Opening the case against Jonathon James French and Travis Thomas Robinson, prosecutor William Chesnutt said Magistrate Robert Huston ought to take a "wide and expansive" definition of what was deemed to be an out of control gathering.
The trial, which defence lawyer John Prior said appeared to be the first time the laws had been tested, could set a precedent for the application of the legislation.
Through their counsel, the men admitted that they were the organisers of a gathering on December 22 at their Padbury residence, however they both pleaded not guilty to charges alleging the combined Christmas, birthday and housewarming party became out of control.
The legislation came into effect a week before the men had the party.
Over 40 witnesses are expected to be called throughout the trial, including seven people who live near the Gibson Avenue home.
Neighbour Johanna Julie Murphy said she decided to confront the party hosts early that evening after she heard burnouts and the "large screeching of tyres".
She said the smell of burning rubber from "fresh burnout marks" was clear as she walked towards the home's fence to try and ask for the hosts.

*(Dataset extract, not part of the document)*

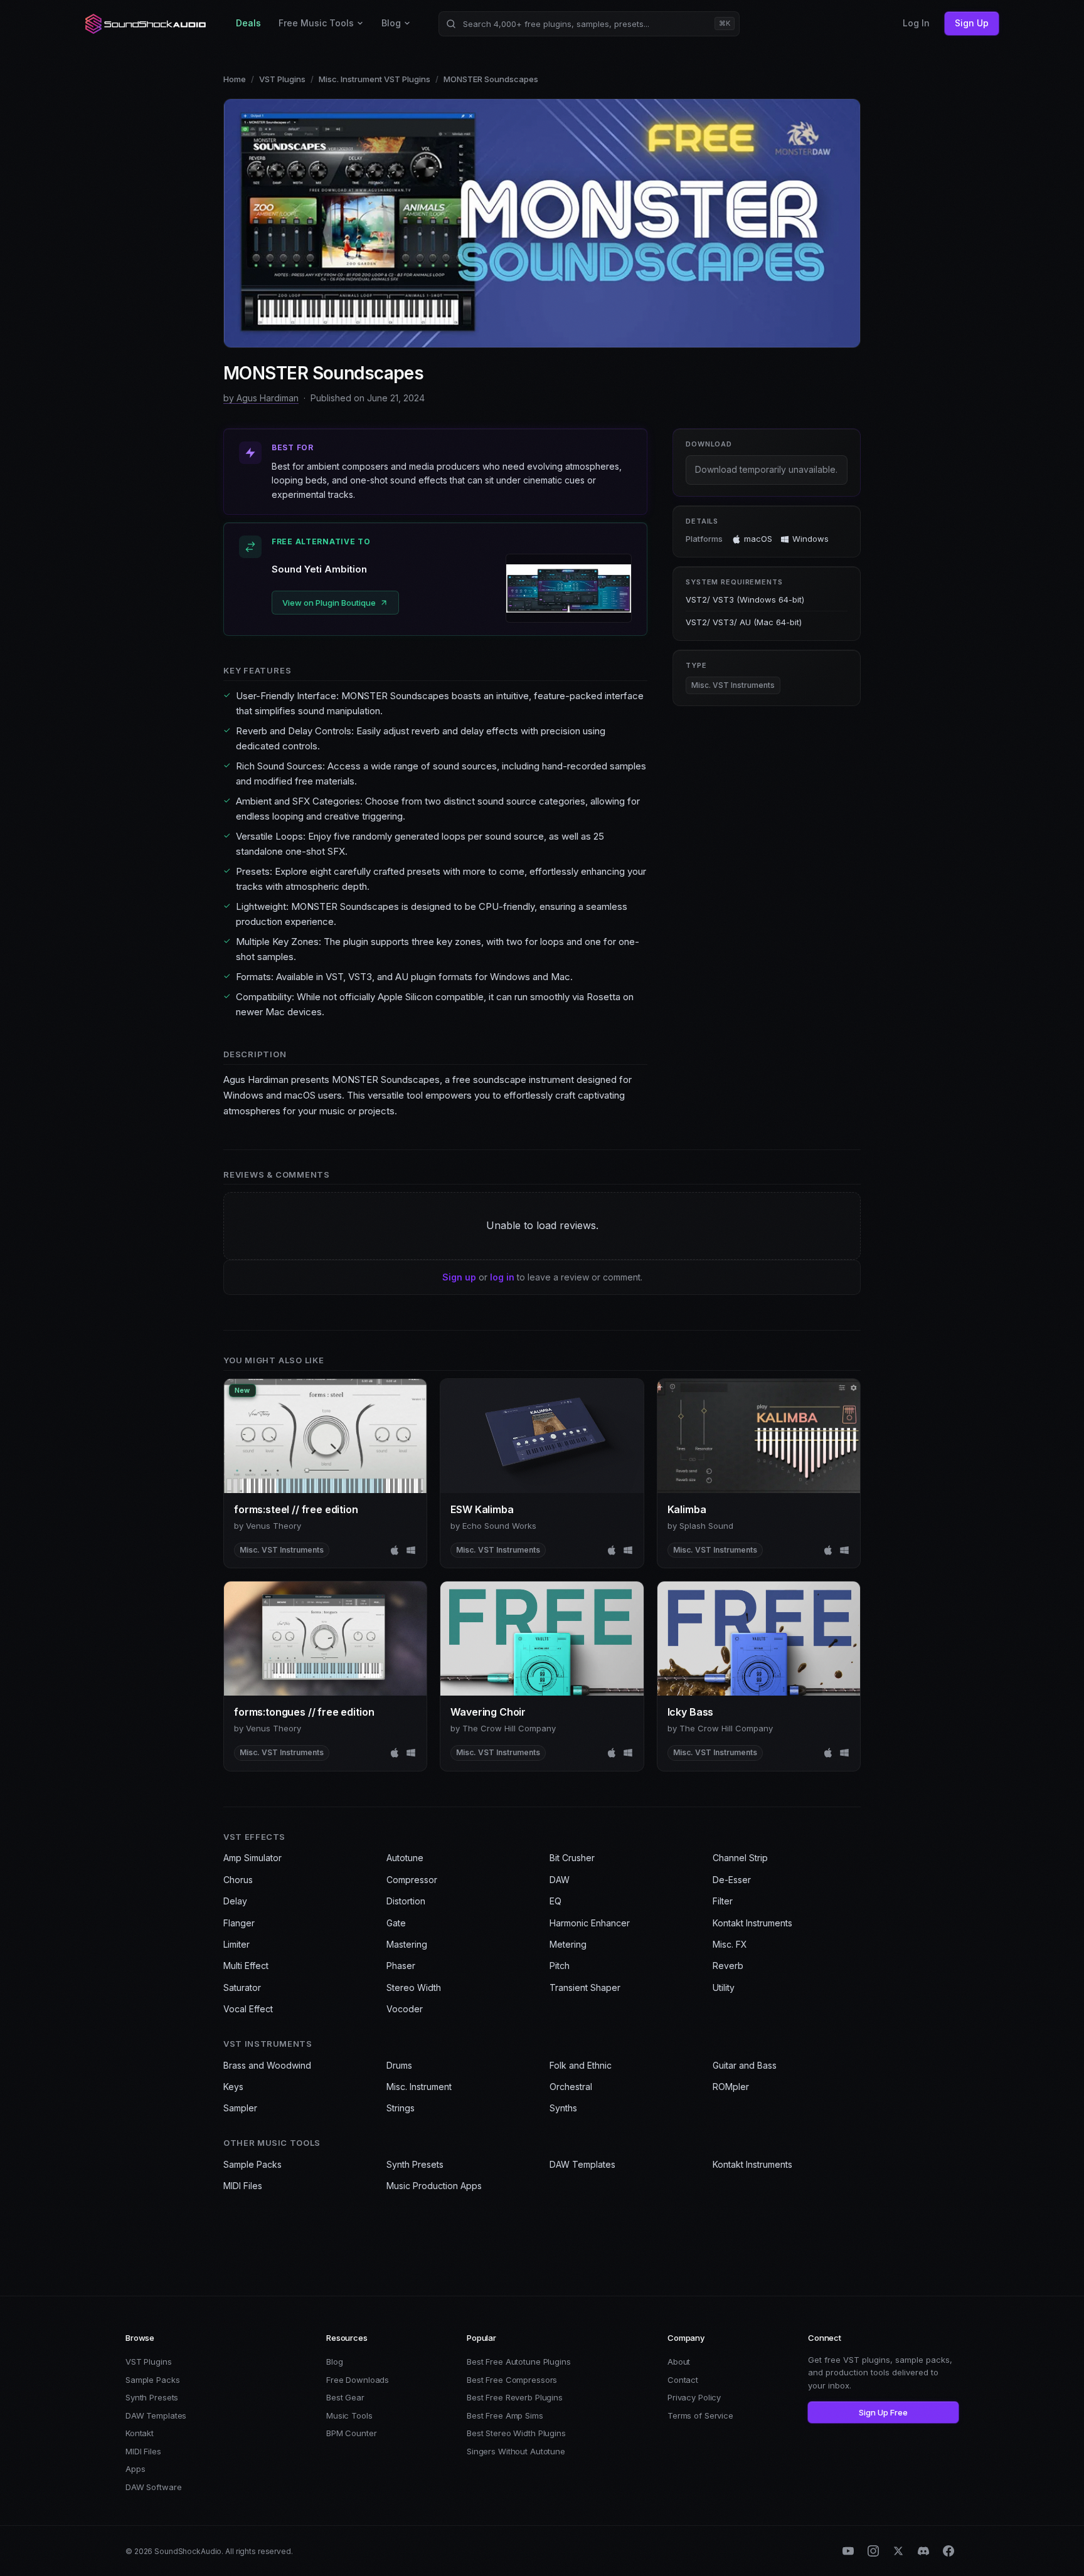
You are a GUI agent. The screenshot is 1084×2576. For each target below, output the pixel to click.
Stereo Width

Mr French allegedly yelled obscenities towards the 39-year-old mother.
"He seemed scattered, no control over the way he was carrying on," Ms Murphy said.
"(He was) quite aggressive in his manner, a heightened way about him, jeering, smiling, a coupe of people had to take him away because of the way he was speaking to me," she said.
She said she saw 13 people at the party when she attempted to speak to Mr French.
At least 12 people have to be present at a gathering for it to be deemed an out-of-control gathering.
Fellow neighbour Neil Marshall Duchan said he saw about 20 people cheering and clapping as a "massive cloud of smoke" enveloped the road when one motorbike completed a donut on the road outside the home.
Mr Duchan said he felt the situation was "looking pretty dangerous" and he was concerned for families in the area.
He said he was "scared it was going to get out of hand".The trial continues.